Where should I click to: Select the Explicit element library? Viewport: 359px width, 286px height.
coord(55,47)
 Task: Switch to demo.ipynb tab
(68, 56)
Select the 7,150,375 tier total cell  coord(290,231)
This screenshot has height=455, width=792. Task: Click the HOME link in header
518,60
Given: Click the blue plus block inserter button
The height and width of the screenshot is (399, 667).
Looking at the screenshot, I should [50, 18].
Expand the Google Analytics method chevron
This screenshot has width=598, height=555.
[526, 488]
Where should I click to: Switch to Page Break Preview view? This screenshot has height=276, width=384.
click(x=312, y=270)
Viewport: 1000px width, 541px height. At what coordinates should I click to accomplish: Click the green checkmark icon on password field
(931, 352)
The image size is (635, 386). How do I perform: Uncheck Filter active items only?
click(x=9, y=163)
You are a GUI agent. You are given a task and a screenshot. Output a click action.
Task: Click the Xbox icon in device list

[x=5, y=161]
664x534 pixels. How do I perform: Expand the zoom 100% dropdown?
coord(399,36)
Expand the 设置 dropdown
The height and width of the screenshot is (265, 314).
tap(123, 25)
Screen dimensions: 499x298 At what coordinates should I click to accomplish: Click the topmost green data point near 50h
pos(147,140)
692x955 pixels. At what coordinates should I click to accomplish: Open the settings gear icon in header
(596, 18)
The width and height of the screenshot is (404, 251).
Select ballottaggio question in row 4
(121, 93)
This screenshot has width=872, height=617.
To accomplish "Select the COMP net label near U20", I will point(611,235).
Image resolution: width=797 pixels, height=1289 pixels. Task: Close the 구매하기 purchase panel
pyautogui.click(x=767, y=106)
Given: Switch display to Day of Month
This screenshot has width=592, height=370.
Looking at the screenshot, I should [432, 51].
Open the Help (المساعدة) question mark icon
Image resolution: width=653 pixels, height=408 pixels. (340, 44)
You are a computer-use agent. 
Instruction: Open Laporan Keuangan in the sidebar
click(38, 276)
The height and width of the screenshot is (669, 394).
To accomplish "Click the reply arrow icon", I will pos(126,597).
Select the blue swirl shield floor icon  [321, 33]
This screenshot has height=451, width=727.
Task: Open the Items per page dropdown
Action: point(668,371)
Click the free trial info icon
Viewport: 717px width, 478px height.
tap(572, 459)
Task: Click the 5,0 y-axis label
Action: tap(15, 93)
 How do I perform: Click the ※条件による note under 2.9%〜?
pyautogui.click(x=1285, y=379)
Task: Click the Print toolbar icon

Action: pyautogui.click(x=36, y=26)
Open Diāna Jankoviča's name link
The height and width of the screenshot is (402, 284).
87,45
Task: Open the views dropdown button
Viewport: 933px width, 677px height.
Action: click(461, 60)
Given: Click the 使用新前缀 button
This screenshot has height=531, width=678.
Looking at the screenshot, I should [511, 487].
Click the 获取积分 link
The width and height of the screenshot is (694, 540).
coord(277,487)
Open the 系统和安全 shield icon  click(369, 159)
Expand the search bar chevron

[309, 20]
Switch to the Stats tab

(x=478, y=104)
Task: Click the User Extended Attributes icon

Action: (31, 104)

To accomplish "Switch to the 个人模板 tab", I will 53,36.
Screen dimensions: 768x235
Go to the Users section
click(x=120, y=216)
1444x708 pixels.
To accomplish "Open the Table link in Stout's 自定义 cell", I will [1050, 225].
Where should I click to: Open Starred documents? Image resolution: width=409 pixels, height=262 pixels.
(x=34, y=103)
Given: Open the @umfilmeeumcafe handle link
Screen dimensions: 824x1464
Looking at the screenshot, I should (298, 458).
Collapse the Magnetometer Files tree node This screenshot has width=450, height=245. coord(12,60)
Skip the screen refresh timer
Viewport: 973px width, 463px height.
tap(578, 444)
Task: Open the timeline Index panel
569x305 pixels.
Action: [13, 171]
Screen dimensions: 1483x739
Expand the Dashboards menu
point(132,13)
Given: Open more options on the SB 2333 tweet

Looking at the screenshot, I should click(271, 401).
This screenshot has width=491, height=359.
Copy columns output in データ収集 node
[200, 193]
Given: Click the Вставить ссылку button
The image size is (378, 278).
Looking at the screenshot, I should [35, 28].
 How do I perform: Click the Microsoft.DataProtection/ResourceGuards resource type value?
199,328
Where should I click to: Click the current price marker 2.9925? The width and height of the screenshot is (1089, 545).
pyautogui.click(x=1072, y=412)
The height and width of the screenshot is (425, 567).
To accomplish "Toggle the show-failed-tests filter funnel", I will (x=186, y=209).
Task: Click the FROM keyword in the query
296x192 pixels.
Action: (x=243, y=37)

→ What to produce:
Copy nothing beyond the line containing "Given: Click the blue". Transcribe exactly from the first line of the entries down to that line, inclusive.

→ Response to the exercise:
Where should I click to: Select the Explicit element library? Viewport: 359px width, 286px height.
coord(55,47)
 Task: Switch to demo.ipynb tab
(68, 56)
Select the 7,150,375 tier total cell  coord(290,231)
This screenshot has height=455, width=792. Task: Click the HOME link in header
518,60
Given: Click the blue plus block inserter button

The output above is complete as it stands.